- Directed by: Rod Pridy
- Written by: Don French
- Produced by: Paco Alvarez Frank Hübner
- Starring: Burt Reynolds Marthe Keller Devin Douglas Drewitz Jason Priestley
- Cinematography: Norayr Kasper
- Edited by: Jeff Warren
- Music by: John Scott
- Distributed by: Madacy Entertainment
- Release date: 2002;
- Running time: 87 minutes
- Countries: Germany Canada
- Language: English

= Time of the Wolf (2002 film) =

2002 film

Time of the Wolf, also released as The Boy from Wolf Mountain, is a 2002 drama film directed by Rod Pridy and starring Burt Reynolds, Marthe Keller and Devin Douglas Drewitz.
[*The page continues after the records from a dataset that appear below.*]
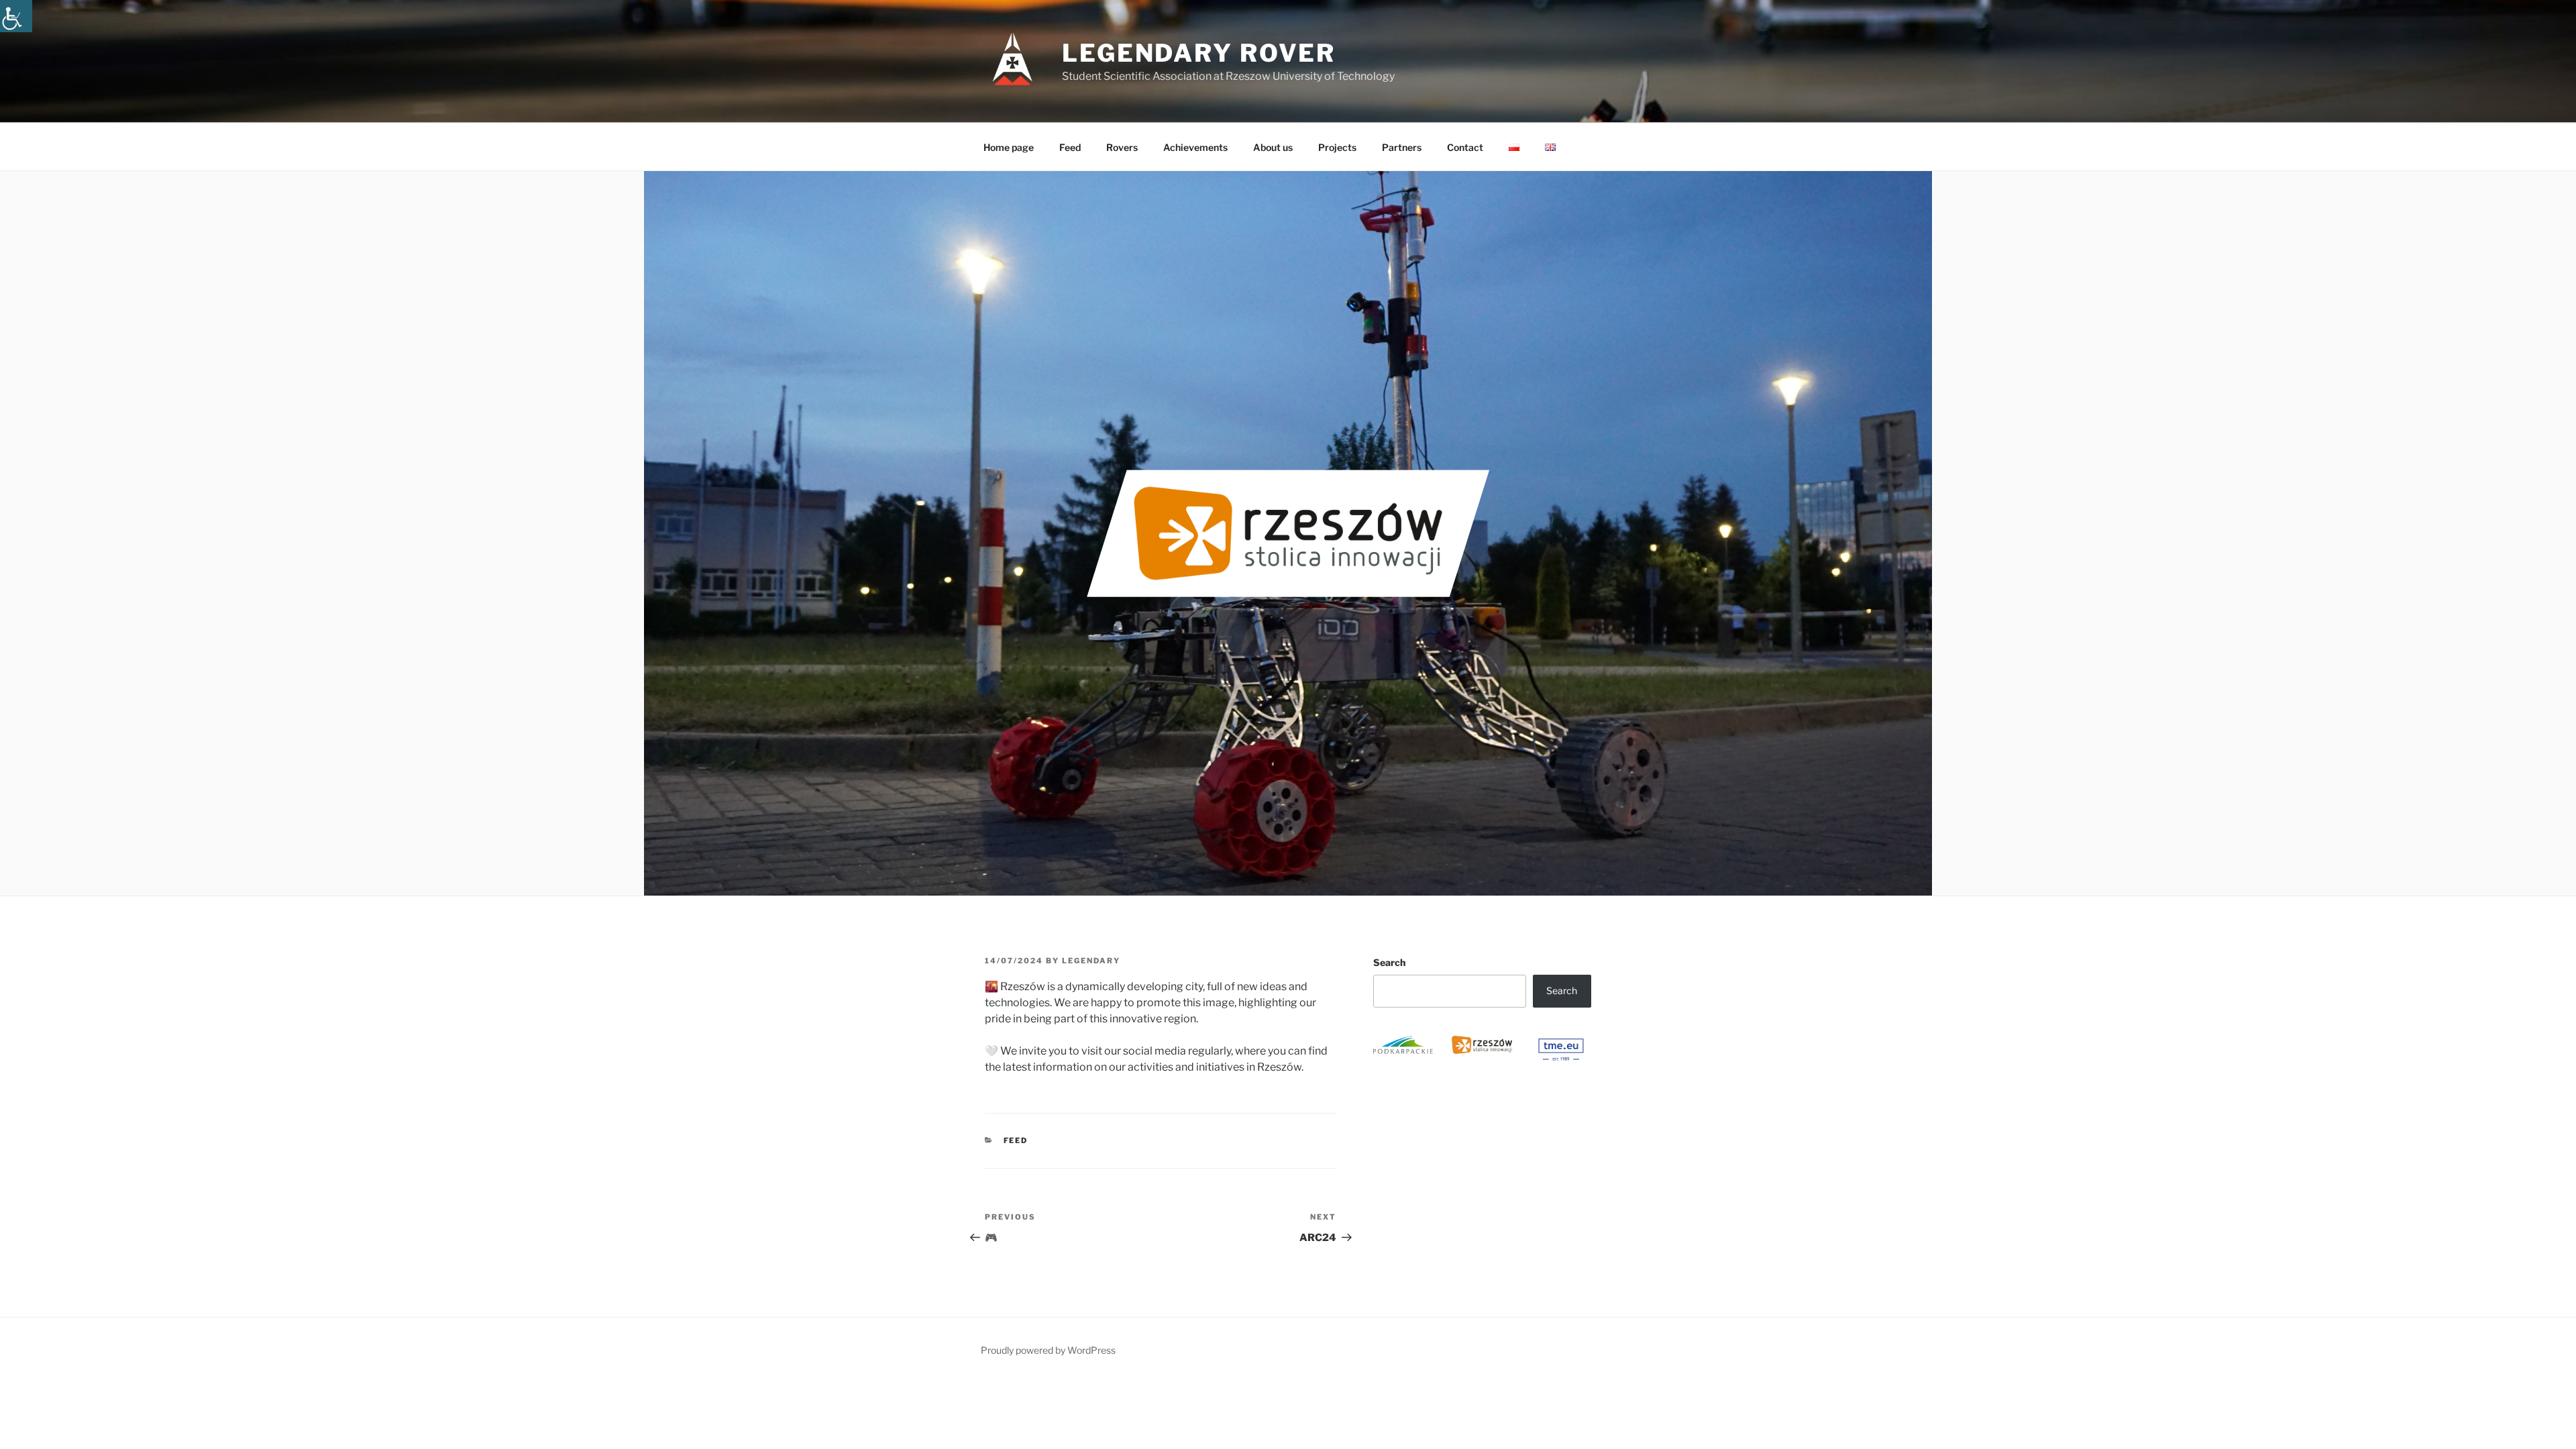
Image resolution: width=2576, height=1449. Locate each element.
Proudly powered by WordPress (1048, 1350)
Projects (1337, 147)
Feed (1070, 147)
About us (1273, 147)
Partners (1401, 147)
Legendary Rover (1199, 53)
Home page (1008, 147)
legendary (1091, 960)
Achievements (1195, 147)
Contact (1465, 147)
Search (1389, 962)
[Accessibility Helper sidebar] (16, 16)
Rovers (1122, 147)
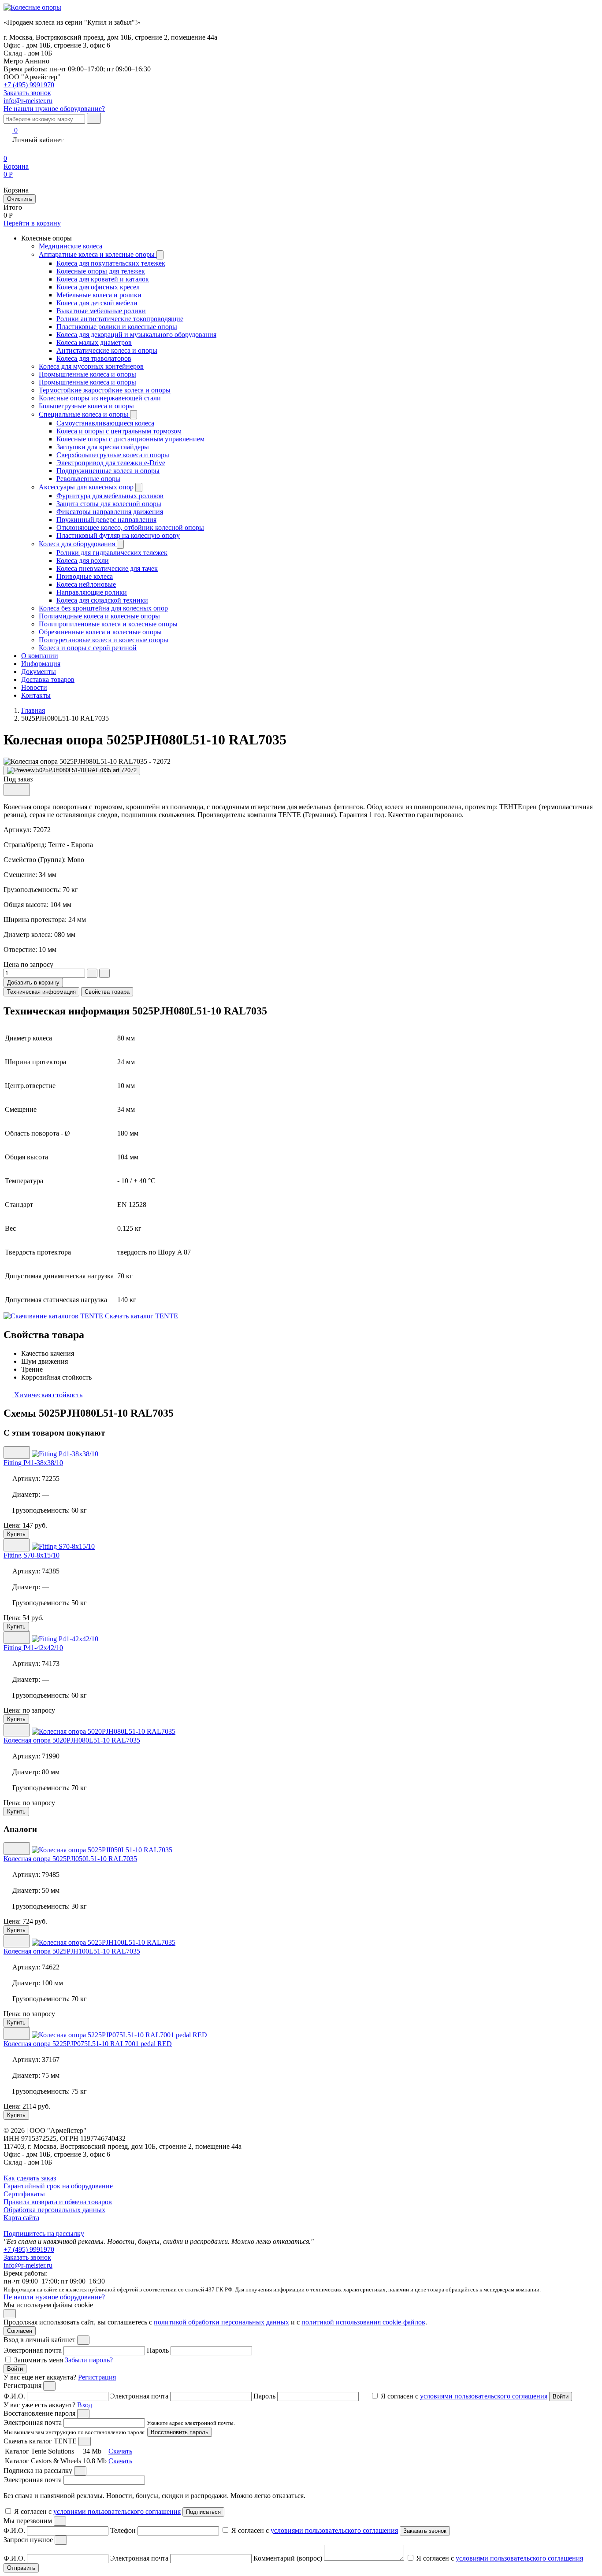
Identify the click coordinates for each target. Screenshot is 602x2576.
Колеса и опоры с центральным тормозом (119, 431)
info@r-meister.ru (28, 100)
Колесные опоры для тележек (100, 271)
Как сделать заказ (30, 2178)
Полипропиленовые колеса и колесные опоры (108, 624)
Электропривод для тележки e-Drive (110, 462)
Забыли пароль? (89, 2360)
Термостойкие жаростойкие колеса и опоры (105, 390)
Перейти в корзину (32, 223)
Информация (40, 663)
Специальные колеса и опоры (84, 414)
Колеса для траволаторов (93, 358)
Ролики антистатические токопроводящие (119, 318)
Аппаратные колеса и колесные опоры (97, 254)
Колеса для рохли (82, 560)
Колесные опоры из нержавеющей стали (100, 398)
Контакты (36, 695)
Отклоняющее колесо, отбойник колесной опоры (130, 527)
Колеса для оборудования (78, 544)
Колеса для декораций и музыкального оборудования (136, 334)
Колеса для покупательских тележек (110, 263)
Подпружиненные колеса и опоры (108, 470)
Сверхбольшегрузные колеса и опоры (112, 455)
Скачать (120, 2451)
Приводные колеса (84, 576)
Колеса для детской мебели (96, 303)
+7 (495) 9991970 (29, 85)
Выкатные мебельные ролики (101, 311)
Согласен (19, 2331)
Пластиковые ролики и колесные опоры (116, 326)
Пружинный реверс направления (106, 519)
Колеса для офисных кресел (98, 287)
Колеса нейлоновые (86, 584)
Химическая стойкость (47, 1395)
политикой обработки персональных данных (221, 2322)
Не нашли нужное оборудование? (54, 108)
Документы (38, 671)
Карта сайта (21, 2217)
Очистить (19, 199)
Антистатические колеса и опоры (106, 350)
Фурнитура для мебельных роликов (110, 496)
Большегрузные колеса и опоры (86, 406)
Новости (34, 687)
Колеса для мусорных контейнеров (91, 366)
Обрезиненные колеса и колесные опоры (100, 632)
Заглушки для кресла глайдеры (102, 447)
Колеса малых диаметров (94, 342)
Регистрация (97, 2377)
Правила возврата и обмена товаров (58, 2202)
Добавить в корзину (33, 982)
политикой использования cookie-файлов (363, 2322)
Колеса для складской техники (102, 600)
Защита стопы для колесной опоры (108, 503)
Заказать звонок (27, 2257)
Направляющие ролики (91, 592)
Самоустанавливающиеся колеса (105, 423)
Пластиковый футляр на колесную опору (118, 535)
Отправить (21, 2568)
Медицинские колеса (70, 246)
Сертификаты (24, 2194)
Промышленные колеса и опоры (87, 374)
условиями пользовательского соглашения (483, 2396)
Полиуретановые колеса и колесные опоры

The plot concerns an orphan boy who goes to live with his only surviving relatives. It was filmed in Point Pelee National Park and Toronto, Ontario, Canada.

==Plot==
When Aaron loses his parents, the only family he has left are his estranged aunt and uncle, who are reluctant to take the young boy in. But with no other options, Aaron moves into their farm house, nestled in the sprawling wilderness, and begins a new life. Aaron finds much comfort in exploring the nature around him and becomes even more intrigued when he spots a white wolf patrolling the nearby bridge. When he witnesses a wound on the majestic animal, Aaron reaches out to the wolf and creates a bond that will become very important to protecting both of their lives.

==Cast==
- Burt Reynolds as Archie McGregor
- Marthe Keller as Rebecca McGregor
- Devin Douglas Drewitz as Aaron
- Jason Priestley as Mr. Nelson
- John Neville as Preacher
- Jamie Kerr as Josh Grossler
- Steven Taylor as Freddy McGuire
- Charlotte Arnold as Paige McGuire
- Anthony Lemke as Alex McKenzie

==Note==
The film is unrelated to the French suspense drama Le Temps du Loup starring Isabelle Huppert and released in America as Time of the Wolf the following year.